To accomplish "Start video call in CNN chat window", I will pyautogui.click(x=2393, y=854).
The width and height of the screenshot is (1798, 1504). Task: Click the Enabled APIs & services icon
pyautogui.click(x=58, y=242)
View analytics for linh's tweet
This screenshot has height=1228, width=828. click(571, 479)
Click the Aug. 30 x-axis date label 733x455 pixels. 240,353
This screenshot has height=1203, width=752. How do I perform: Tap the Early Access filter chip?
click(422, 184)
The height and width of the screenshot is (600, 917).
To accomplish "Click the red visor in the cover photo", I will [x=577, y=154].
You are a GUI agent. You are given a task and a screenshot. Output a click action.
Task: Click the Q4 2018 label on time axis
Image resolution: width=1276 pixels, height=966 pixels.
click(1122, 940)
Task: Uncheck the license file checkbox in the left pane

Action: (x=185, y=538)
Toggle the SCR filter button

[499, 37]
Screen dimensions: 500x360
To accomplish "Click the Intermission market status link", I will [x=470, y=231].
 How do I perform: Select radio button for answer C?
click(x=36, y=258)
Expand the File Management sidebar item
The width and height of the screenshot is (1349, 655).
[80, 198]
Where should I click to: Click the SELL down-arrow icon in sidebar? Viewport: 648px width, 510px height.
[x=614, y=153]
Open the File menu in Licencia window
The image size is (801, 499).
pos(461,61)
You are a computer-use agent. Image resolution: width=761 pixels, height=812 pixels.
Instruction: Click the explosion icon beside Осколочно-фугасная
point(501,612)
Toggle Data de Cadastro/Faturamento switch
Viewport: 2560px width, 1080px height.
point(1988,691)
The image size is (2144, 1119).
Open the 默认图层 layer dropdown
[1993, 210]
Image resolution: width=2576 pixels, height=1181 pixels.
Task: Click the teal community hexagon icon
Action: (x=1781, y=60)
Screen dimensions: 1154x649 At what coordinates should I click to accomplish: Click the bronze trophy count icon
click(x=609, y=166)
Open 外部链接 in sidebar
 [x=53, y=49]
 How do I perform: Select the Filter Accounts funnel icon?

SHORT EXERCISE — Copy every one of the records above word for word, leaving nothing out.

SOLUTION FOR THIS TASK —
To accomplish "Start video call in CNN chat window", I will pyautogui.click(x=2393, y=854).
The width and height of the screenshot is (1798, 1504). Task: Click the Enabled APIs & services icon
pyautogui.click(x=58, y=242)
View analytics for linh's tweet
This screenshot has height=1228, width=828. click(571, 479)
Click the Aug. 30 x-axis date label 733x455 pixels. 240,353
This screenshot has height=1203, width=752. How do I perform: Tap the Early Access filter chip?
click(422, 184)
The height and width of the screenshot is (600, 917).
To accomplish "Click the red visor in the cover photo", I will [x=577, y=154].
You are a GUI agent. You are given a task and a screenshot. Output a click action.
Task: Click the Q4 2018 label on time axis
Image resolution: width=1276 pixels, height=966 pixels.
click(1122, 940)
Task: Uncheck the license file checkbox in the left pane

Action: (x=185, y=538)
Toggle the SCR filter button

[499, 37]
Screen dimensions: 500x360
To accomplish "Click the Intermission market status link", I will [x=470, y=231].
 How do I perform: Select radio button for answer C?
click(x=36, y=258)
Expand the File Management sidebar item
The width and height of the screenshot is (1349, 655).
[80, 198]
Where should I click to: Click the SELL down-arrow icon in sidebar? Viewport: 648px width, 510px height.
[x=614, y=153]
Open the File menu in Licencia window
The image size is (801, 499).
pos(461,61)
You are a computer-use agent. Image resolution: width=761 pixels, height=812 pixels.
Instruction: Click the explosion icon beside Осколочно-фугасная
point(501,612)
Toggle Data de Cadastro/Faturamento switch
Viewport: 2560px width, 1080px height.
point(1988,691)
The image size is (2144, 1119).
Open the 默认图层 layer dropdown
[1993, 210]
Image resolution: width=2576 pixels, height=1181 pixels.
Task: Click the teal community hexagon icon
Action: (x=1781, y=60)
Screen dimensions: 1154x649 At what coordinates should I click to accomplish: Click the bronze trophy count icon
click(x=609, y=166)
Open 外部链接 in sidebar
 [x=53, y=49]
 How do I perform: Select the Filter Accounts funnel icon?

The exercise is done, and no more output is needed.